** MATERIAL SUPPLIED **
━━━━━━━━━━━━━━━━━━━━

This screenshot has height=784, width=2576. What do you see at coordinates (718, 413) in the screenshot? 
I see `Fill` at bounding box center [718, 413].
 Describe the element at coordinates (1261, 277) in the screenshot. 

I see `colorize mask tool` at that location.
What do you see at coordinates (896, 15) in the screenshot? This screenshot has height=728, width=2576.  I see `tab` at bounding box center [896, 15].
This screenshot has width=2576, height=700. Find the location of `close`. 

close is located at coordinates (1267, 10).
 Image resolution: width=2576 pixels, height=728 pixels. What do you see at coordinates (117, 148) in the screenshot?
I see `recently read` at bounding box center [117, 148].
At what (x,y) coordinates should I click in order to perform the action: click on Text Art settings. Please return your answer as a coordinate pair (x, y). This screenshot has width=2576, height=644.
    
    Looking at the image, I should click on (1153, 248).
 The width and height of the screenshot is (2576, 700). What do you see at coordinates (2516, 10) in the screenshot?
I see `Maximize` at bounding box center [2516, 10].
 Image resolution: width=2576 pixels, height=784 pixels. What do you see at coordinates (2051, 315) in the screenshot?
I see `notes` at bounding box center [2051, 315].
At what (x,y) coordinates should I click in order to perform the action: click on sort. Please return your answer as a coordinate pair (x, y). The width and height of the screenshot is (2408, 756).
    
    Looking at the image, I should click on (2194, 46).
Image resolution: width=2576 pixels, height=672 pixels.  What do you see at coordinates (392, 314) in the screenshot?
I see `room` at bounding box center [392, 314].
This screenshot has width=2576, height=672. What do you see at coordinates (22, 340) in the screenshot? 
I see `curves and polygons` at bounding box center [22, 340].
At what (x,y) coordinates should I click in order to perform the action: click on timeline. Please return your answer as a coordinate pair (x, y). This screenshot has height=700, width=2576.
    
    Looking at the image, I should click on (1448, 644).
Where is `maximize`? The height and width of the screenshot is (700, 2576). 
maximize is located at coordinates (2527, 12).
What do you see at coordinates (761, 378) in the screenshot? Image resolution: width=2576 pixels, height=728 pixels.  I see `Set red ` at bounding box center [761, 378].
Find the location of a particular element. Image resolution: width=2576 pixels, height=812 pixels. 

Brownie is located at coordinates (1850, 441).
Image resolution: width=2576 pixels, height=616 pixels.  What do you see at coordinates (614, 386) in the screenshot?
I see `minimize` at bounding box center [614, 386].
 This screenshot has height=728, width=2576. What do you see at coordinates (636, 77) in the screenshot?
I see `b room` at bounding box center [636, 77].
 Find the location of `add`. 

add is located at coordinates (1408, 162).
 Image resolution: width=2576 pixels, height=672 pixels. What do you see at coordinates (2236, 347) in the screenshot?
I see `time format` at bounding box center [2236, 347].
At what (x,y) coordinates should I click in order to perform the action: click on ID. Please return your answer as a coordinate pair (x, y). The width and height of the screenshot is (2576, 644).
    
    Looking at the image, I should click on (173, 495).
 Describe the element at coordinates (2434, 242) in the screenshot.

━━━━━━━━━━━━━━━━━━━━

** REQUIREMENTS **
Express the entries above as a Markdown table with the columns Row and Line. Put one line per row, numbered in order, and omit blank lines.

** EXERCISE ANSWER **
| Row | Line |
|---|---|
| 1 | This screenshot has height=784, width=2576. What do you see at coordinates (718, 413) in the screenshot?  |
| 2 | I see `Fill` at bounding box center [718, 413]. |
| 3 |  Describe the element at coordinates (1261, 277) in the screenshot.  |
| 4 | I see `colorize mask tool` at that location. |
| 5 | What do you see at coordinates (896, 15) in the screenshot? This screenshot has height=728, width=2576.  I see `tab` at bounding box center [896, 15]. |
| 6 | This screenshot has width=2576, height=700. Find the location of `close`.  |
| 7 | close is located at coordinates (1267, 10). |
| 8 |  Image resolution: width=2576 pixels, height=728 pixels. What do you see at coordinates (117, 148) in the screenshot? |
| 9 | I see `recently read` at bounding box center [117, 148]. |
| 10 | At what (x,y) coordinates should I click in order to perform the action: click on Text Art settings. Please return your answer as a coordinate pair (x, y). This screenshot has width=2576, height=644. |
| 11 |     Looking at the image, I should click on (1153, 248). |
| 12 |  The width and height of the screenshot is (2576, 700). What do you see at coordinates (2516, 10) in the screenshot? |
| 13 | I see `Maximize` at bounding box center [2516, 10]. |
| 14 |  Image resolution: width=2576 pixels, height=784 pixels. What do you see at coordinates (2051, 315) in the screenshot? |
| 15 | I see `notes` at bounding box center [2051, 315]. |
| 16 | At what (x,y) coordinates should I click in order to perform the action: click on sort. Please return your answer as a coordinate pair (x, y). The width and height of the screenshot is (2408, 756). |
| 17 |     Looking at the image, I should click on (2194, 46). |
| 18 | Image resolution: width=2576 pixels, height=672 pixels.  What do you see at coordinates (392, 314) in the screenshot? |
| 19 | I see `room` at bounding box center [392, 314]. |
| 20 | This screenshot has width=2576, height=672. What do you see at coordinates (22, 340) in the screenshot?  |
| 21 | I see `curves and polygons` at bounding box center [22, 340]. |
| 22 | At what (x,y) coordinates should I click in order to perform the action: click on timeline. Please return your answer as a coordinate pair (x, y). This screenshot has height=700, width=2576. |
| 23 |     Looking at the image, I should click on (1448, 644). |
| 24 | Where is `maximize`? The height and width of the screenshot is (700, 2576).  |
| 25 | maximize is located at coordinates (2527, 12). |
| 26 | What do you see at coordinates (761, 378) in the screenshot? Image resolution: width=2576 pixels, height=728 pixels.  I see `Set red ` at bounding box center [761, 378]. |
| 27 | Find the location of a particular element. Image resolution: width=2576 pixels, height=812 pixels.  |
| 28 | Brownie is located at coordinates (1850, 441). |
| 29 | Image resolution: width=2576 pixels, height=616 pixels.  What do you see at coordinates (614, 386) in the screenshot? |
| 30 | I see `minimize` at bounding box center [614, 386]. |
| 31 |  This screenshot has height=728, width=2576. What do you see at coordinates (636, 77) in the screenshot? |
| 32 | I see `b room` at bounding box center [636, 77]. |
| 33 |  Find the location of `add`.  |
| 34 | add is located at coordinates (1408, 162). |
| 35 |  Image resolution: width=2576 pixels, height=672 pixels. What do you see at coordinates (2236, 347) in the screenshot? |
| 36 | I see `time format` at bounding box center [2236, 347]. |
| 37 | At what (x,y) coordinates should I click in order to perform the action: click on ID. Please return your answer as a coordinate pair (x, y). The width and height of the screenshot is (2576, 644). |
| 38 |     Looking at the image, I should click on (173, 495). |
| 39 |  Describe the element at coordinates (2434, 242) in the screenshot. |